Article 683
Version en vigueur depuis le 31/03/1999Version en vigueur depuis le 31 mars 1999
Modifié par Loi 98-1266 1998-12-30 art. 39 I 1 Finances pour 1999 JORF 31 décembre 1998
I. - Les actes civils et judiciaires translatifs de propriété ou d'usufruit de biens immeubles à titre onéreux sont assujettis à une taxe de publicité foncière ou à un droit d'enregistrement au taux prévu à l'article 1594 D.
La taxe ou le droit sont liquidés sur le prix exprimé, en y ajoutant toutes les charges en capital ainsi que toutes les indemnités stipulées au profit du cédant, à quelque titre et pour quelque cause que ce soit, ou sur une estimation d'experts, dans les cas autorisés par le présent code.
Lorsque la mutation porte à la fois sur des immeubles par nature et sur des immeubles par destination, ces derniers doivent faire l'objet d'un prix particulier et d'une désignation détaillée.
II. - Les ventes d'immeubles domaniaux sont soumises aux impositions prévues au I.
Article 683 bis
Version en vigueur du 31/03/2000 au 01/01/2006Version en vigueur du 31 mars 2000 au 01 janvier 2006
Modifié par Loi - art. 9 (P) JORF 31 décembre 1999 en vigueur le 15 septembre 1999
La fraction des apports d'immeubles ou de droits immobiliers réalisée à titre onéreux est assujettie à une taxe de publicité foncière ou à un droit d'enregistrement de 2 %.
Article 684
Version en vigueur du 31/03/1999 au 01/01/2006Version en vigueur du 31 mars 1999 au 01 janvier 2006
Modifié par Loi 98-1266 1998-12-30 art. 39 I 3 Finances pour 1999 JORF 31 décembre 1998
Les échanges de biens immeubles sont assujettis à une taxe de publicité foncière ou à un droit d'enregistrement de 8,60 %.
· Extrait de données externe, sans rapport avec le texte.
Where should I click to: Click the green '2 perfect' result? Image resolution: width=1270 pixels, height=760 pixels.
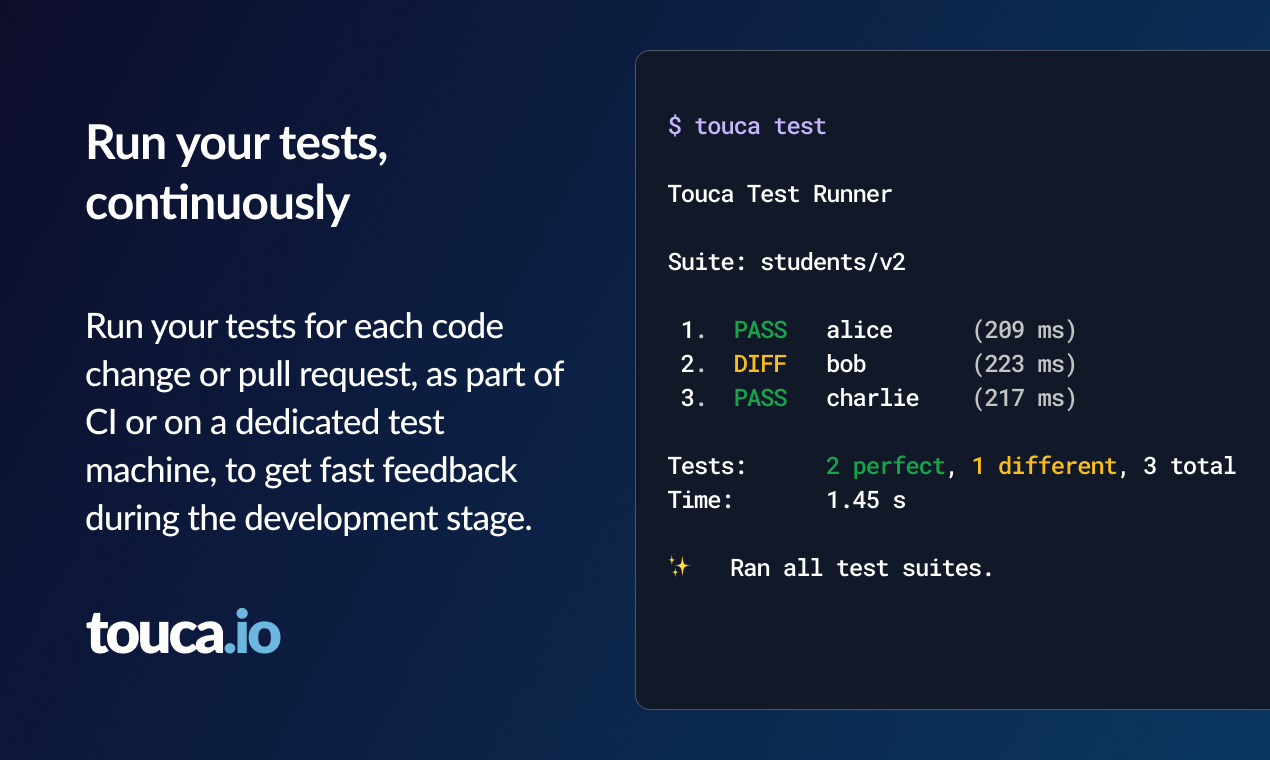(885, 466)
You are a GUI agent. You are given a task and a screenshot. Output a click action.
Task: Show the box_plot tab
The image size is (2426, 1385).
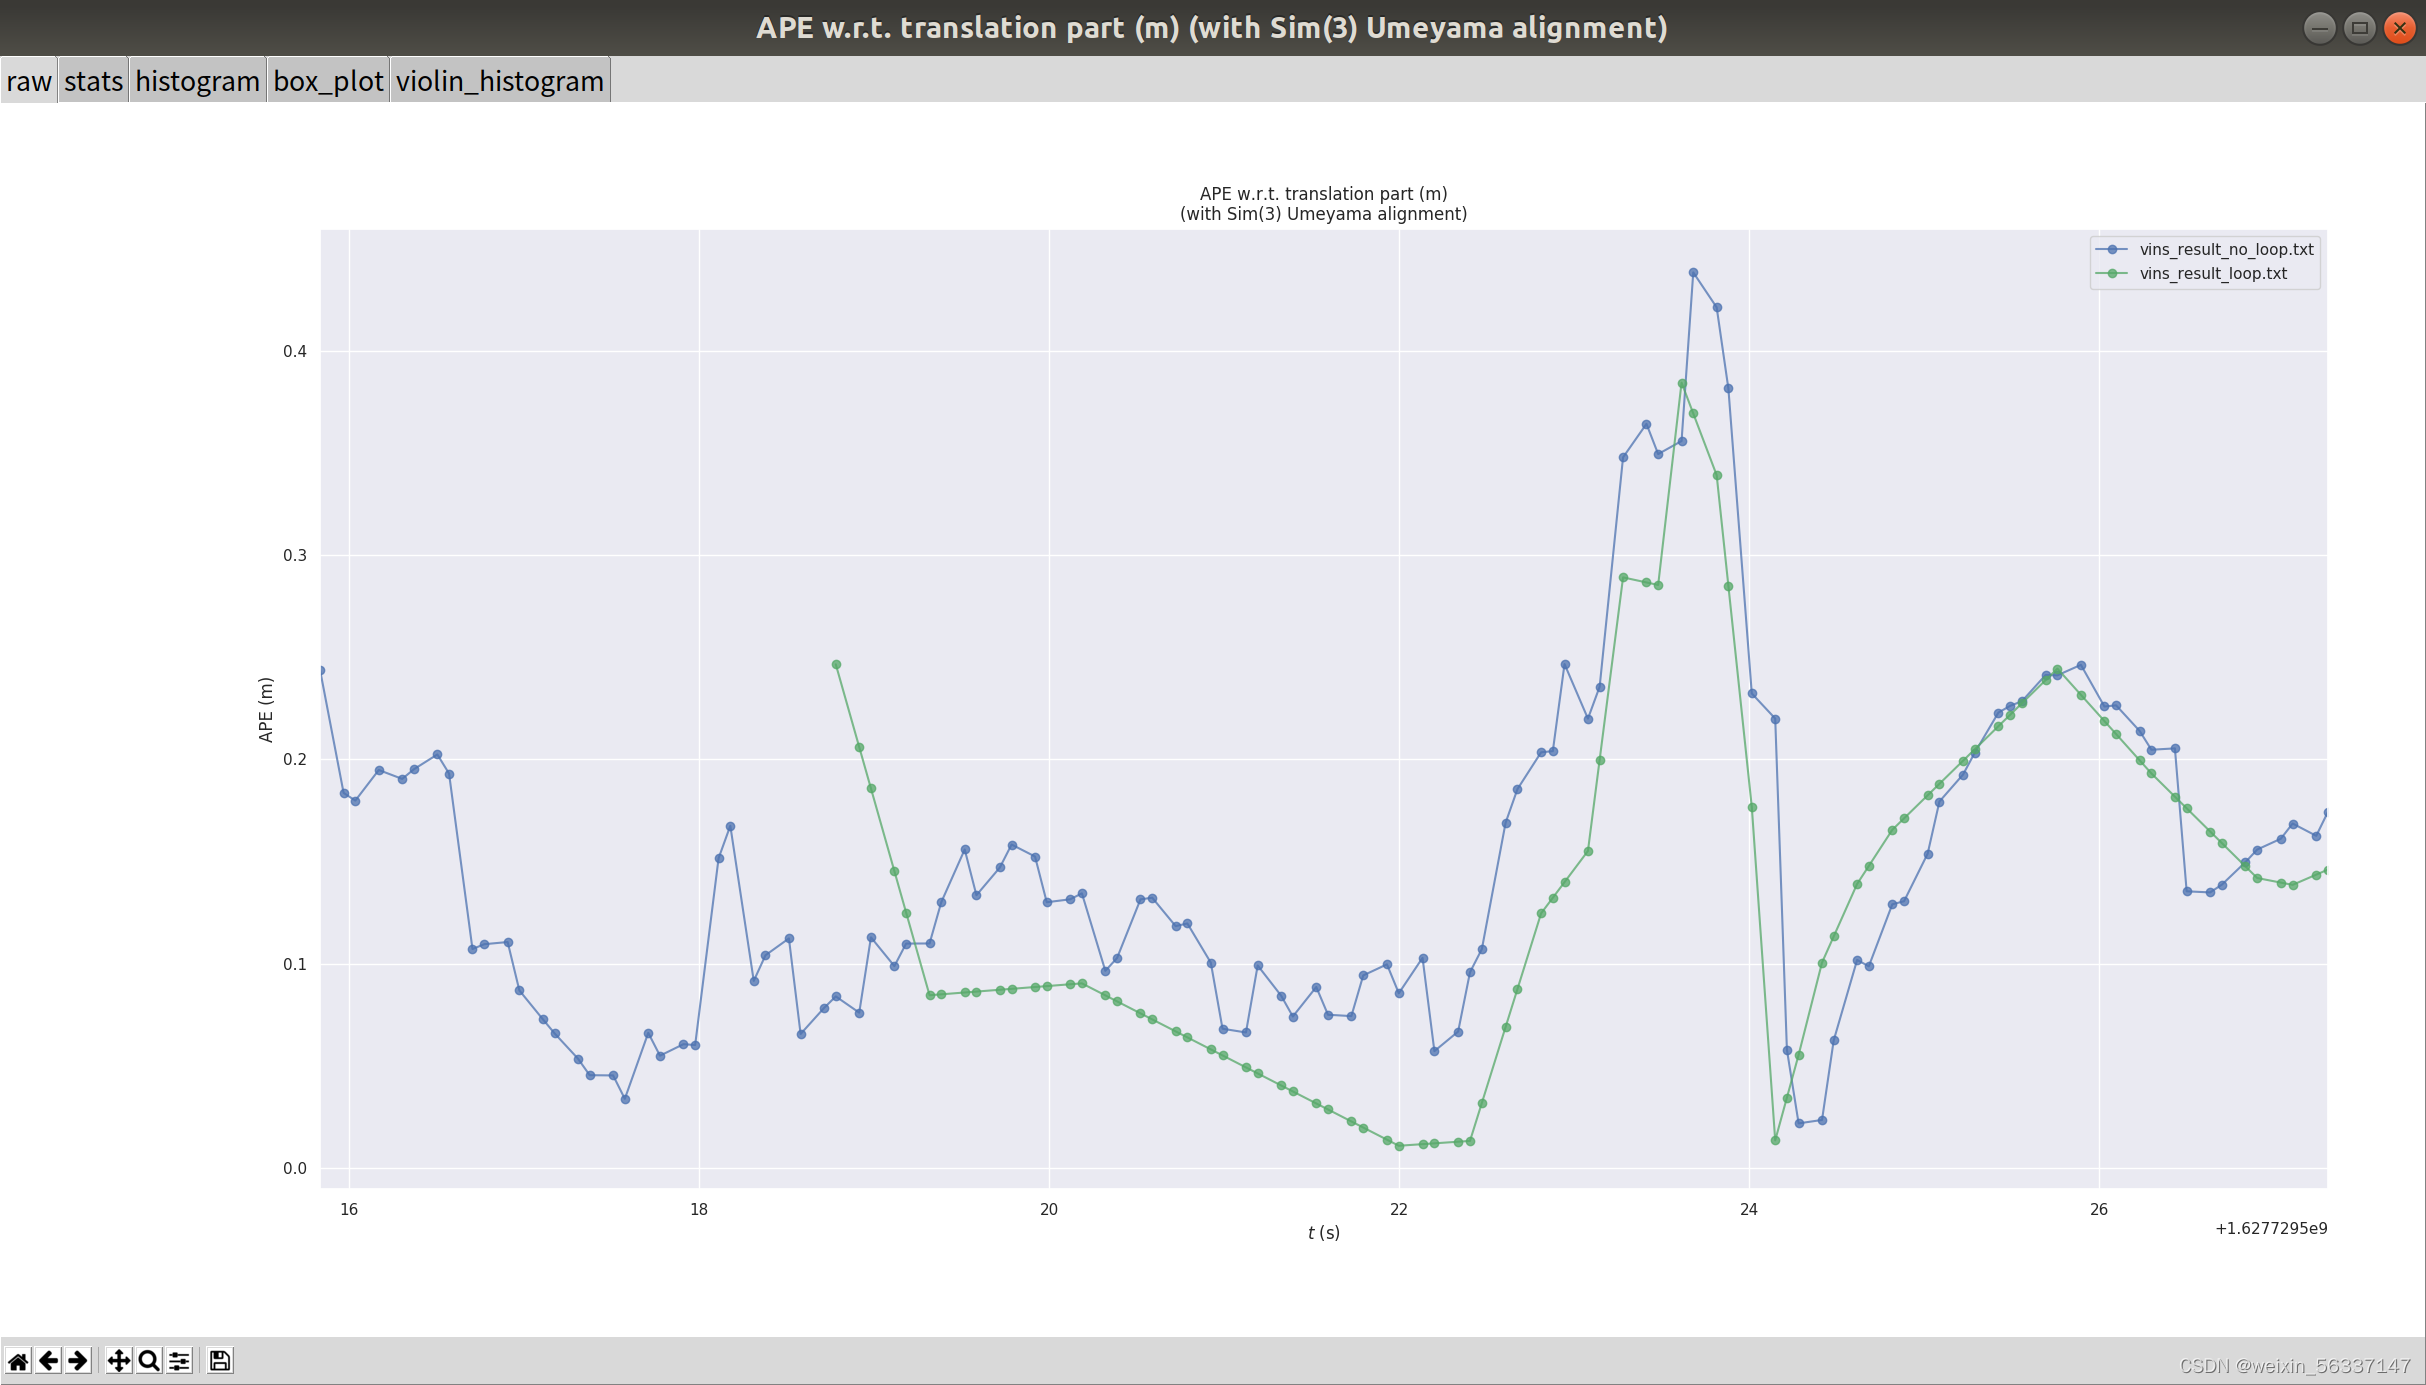click(x=328, y=81)
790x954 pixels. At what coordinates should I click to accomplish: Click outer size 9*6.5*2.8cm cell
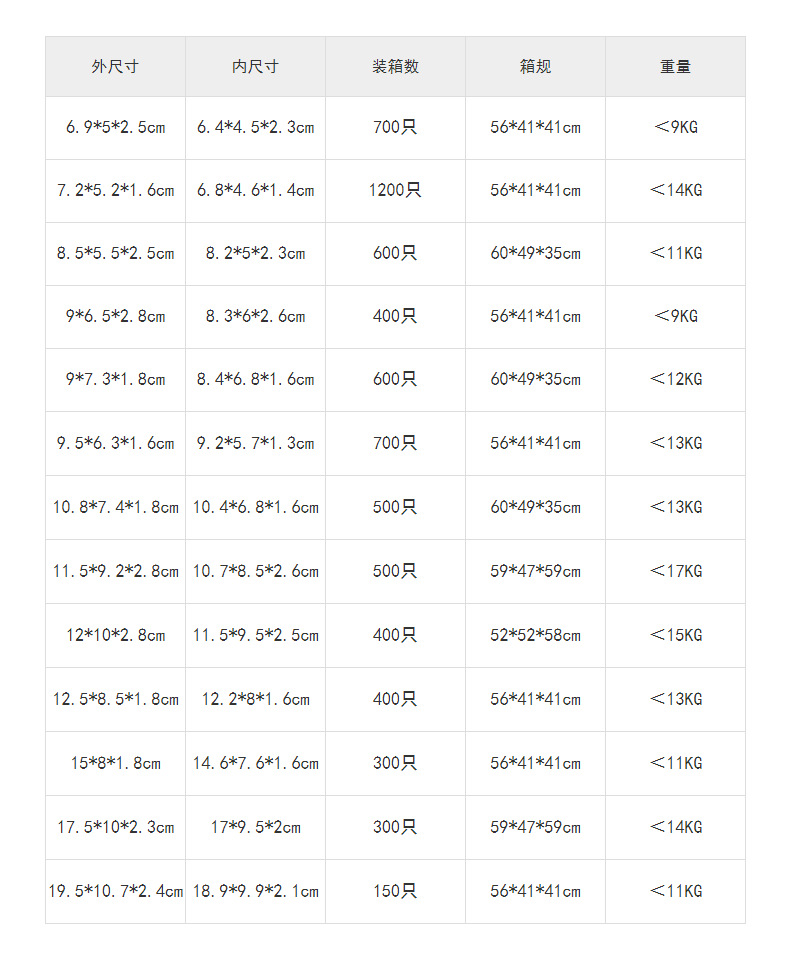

La taxe ou le droit sont perçus sur la valeur d'une des parts lorsqu'il n'y a aucun retour. S'il y a retour, la taxe, ou le droit, est payée à raison de 4,80 % sur la moindre portion, et comme pour vente sur le retour ou la plus-value. Les retours sont assujettis à l'imposition prévue à l'article 683.
Les immeubles, quelle que soit leur nature, sont estimés d'après leur valeur vénale réelle à la date de la transmission, d'après la déclaration estimative des parties.
Néanmoins, si, dans les deux années qui ont précédé ou suivi l'acte d'échange, les immeubles transmis ont fait l'objet d'une adjudication, soit par autorité de justice, soit volontaire, avec admission des étrangers, les impositions exigibles ne peuvent être calculées sur une somme inférieure au prix de l'adjudication, en y ajoutant toutes les charges en capital, à moins qu'il ne soit justifié que la consistance des immeubles a subi, dans l'intervalle, des transformations susceptibles d'en modifier la valeur.